Work to do
Please pull out every line of the records below that contains the string "Viewport", matching case exactly.

Extracted data
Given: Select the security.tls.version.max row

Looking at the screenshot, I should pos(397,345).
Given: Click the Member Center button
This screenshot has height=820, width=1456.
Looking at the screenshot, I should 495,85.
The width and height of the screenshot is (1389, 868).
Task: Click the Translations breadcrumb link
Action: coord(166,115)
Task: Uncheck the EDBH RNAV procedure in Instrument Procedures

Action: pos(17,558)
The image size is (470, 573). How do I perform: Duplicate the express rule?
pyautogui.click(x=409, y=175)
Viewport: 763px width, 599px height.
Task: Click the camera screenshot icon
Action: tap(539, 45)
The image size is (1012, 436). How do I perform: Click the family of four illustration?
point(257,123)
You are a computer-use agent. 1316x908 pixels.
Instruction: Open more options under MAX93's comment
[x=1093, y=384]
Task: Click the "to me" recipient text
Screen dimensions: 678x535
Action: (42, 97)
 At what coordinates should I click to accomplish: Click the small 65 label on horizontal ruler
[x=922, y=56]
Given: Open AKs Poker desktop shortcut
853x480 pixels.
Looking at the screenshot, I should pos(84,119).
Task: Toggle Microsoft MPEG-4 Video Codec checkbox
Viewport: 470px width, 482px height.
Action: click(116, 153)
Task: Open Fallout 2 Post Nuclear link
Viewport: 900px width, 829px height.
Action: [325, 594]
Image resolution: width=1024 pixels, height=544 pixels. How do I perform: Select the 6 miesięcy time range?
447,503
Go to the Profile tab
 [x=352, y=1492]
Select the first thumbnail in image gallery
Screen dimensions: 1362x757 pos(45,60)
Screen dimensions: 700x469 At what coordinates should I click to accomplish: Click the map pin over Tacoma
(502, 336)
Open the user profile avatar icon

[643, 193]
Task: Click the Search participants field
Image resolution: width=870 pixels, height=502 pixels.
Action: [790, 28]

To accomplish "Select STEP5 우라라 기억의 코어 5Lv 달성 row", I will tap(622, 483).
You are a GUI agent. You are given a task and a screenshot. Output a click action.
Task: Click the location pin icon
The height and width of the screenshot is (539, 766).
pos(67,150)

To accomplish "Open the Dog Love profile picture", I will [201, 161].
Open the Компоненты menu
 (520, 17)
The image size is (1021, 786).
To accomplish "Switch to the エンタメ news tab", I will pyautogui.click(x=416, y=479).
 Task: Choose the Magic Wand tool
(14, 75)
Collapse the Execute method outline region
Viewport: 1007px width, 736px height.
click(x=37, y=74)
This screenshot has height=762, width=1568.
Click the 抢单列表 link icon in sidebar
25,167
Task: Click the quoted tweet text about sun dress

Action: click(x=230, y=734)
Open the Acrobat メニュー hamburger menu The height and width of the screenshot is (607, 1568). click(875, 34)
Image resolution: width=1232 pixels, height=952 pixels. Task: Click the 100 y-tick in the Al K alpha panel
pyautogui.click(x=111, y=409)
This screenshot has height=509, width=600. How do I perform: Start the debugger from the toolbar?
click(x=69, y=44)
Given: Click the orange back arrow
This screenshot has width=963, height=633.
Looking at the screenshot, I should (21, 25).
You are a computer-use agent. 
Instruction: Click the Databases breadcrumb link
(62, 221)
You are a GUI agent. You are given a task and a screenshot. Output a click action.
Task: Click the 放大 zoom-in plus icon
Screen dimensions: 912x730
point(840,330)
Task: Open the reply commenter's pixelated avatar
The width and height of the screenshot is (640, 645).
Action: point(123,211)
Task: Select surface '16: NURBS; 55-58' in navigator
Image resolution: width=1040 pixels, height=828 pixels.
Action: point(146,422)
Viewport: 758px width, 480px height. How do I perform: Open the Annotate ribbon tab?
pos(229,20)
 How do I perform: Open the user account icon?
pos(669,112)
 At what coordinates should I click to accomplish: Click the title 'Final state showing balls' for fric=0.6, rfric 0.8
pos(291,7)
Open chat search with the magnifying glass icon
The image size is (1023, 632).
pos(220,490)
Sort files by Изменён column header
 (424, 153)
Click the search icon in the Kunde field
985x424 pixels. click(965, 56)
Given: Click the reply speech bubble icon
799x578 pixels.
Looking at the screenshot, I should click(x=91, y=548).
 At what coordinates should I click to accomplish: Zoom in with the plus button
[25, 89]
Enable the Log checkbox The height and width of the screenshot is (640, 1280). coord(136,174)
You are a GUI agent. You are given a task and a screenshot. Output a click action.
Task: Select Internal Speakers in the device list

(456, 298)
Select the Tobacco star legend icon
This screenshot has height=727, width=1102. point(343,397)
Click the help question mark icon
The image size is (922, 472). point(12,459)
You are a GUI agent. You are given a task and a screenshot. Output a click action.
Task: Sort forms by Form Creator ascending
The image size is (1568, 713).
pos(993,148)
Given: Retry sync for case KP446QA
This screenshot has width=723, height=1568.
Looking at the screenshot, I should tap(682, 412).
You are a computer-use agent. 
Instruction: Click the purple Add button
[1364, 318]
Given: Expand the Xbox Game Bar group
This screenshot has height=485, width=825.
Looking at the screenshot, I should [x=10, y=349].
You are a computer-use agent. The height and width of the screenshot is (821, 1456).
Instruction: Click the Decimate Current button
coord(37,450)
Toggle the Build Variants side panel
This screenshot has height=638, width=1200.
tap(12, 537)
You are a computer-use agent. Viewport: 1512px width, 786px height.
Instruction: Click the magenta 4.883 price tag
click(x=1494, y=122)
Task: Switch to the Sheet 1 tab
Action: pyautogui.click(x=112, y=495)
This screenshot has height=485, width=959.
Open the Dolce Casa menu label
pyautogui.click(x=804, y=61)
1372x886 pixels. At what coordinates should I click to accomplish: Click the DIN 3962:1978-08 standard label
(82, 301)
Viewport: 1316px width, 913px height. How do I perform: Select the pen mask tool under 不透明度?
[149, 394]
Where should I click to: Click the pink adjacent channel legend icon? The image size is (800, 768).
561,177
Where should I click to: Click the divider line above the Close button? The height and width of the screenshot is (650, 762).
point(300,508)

Solution
Viewport: 763px width, 599px height.
Viewport: 470px width, 482px height.
Viewport: 900px width, 829px height.
Viewport: 1007px width, 736px height.
Viewport: 758px width, 480px height. How do I perform: Open the Annotate ribbon tab?
You are a computer-use agent. Viewport: 1512px width, 786px height.
Viewport: 1316px width, 913px height. How do I perform: Select the pen mask tool under 不透明度?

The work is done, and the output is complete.